### Exercise requirements
a) List every figure written in numerals in the passage about the ECG survival algorithm.
b) According to the passage about the ECG survival algorithm, who developed the algorithm?
c) Continue the passage about the ECG survival algorithm from its last sentence.
[[ Text passage open ]]
Researchers recently produced an algorithm that could guess whether heart patients had lived or died from their condition within a year. By looking at data from a test of the heart’s electrical activity known as an electrocardiogram or ECG, the algorithm successfully predicted patient survival in 85% of cases. But its developers couldn’t explain how the algorithm did this. Its stated purpose was to find previously unknown information that doctors couldn’t see in ECGs.
Developed by US healthcare provider Geisinger, the algorithm was trained using 1.7 million ECG results from 400,000 patients, including some who had died of heart conditions, and others who had survived. But whether the algorithm can be applied as accurately and fairly to predict new cases as it can with this historic data hasn’t yet been tested. The developers have said trials need to happen to see if similar accuracy levels can be achieved with prediction. While this kind of algorithm has lots of potential, there is reason to remain wary of rushing to use these types of artificial intelligence (AI) systems for diagnosis.
[[ Text passage closed ]]
[[ Material supplied open ]]
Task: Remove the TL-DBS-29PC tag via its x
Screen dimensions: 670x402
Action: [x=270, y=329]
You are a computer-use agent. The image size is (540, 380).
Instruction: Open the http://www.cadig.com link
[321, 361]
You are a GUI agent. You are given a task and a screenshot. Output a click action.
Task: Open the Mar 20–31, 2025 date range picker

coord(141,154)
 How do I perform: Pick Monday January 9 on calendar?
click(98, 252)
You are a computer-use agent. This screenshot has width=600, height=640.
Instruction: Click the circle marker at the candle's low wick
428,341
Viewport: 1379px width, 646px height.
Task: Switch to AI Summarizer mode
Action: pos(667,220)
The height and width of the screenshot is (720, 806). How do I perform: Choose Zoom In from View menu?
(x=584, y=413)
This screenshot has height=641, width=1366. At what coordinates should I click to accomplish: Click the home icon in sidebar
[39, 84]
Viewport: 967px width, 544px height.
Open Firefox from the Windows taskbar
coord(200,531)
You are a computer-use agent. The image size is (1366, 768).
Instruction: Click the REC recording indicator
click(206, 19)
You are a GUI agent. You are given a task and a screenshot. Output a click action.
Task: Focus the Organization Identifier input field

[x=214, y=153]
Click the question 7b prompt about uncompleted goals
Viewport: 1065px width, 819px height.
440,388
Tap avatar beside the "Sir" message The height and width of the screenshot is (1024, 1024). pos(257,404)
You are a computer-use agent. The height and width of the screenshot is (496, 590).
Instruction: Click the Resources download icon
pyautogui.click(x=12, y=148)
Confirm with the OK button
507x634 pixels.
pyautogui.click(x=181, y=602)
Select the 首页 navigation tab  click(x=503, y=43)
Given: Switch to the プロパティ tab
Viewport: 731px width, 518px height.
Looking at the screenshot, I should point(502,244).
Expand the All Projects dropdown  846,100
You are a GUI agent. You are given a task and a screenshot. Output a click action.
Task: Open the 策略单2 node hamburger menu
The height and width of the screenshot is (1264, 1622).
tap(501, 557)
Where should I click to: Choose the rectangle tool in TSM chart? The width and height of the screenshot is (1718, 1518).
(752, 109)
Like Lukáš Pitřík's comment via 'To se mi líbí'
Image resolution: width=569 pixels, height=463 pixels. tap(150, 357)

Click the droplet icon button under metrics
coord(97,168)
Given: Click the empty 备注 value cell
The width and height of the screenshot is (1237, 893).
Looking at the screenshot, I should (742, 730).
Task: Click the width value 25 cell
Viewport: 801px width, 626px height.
[[ Material supplied closed ]]
### Solved problems
a)
85%
1.7 million
400,000

b) Geisinger, a US healthcare provider.

c)
One reason to remain cautious about the algorithm’s findings is because it’s very common for algorithms trained using historic data to become biased. This is because much of the historic data currently used to train algorithms can be overwhelmingly from male and white subjects, which can affect its accuracy. For example, algorithms that could predict skin cancers better than dermatologists turned out to be less accurate when diagnosing dark-skinned people because the system was predominantly trained with data from white people.
Historic data can also contain biases that reflect social disadvantages rather than medical differences, such as if a disease is more common among a minority group because they have worse access to healthcare. Such bias is not just found in health-related algorithms, but also algorithms for facial-recognition and photo-labelling, recruitment, and policing and criminal justice.
As such, the Geisinger algorithm needs further testing to see if prediction rates are similarly accurate for a range of people. For example, is it equally accurate at predicting risk of death for females as it is for males? After all, we know that men and women can have different heart attack symptoms, which can be seen in ECG results.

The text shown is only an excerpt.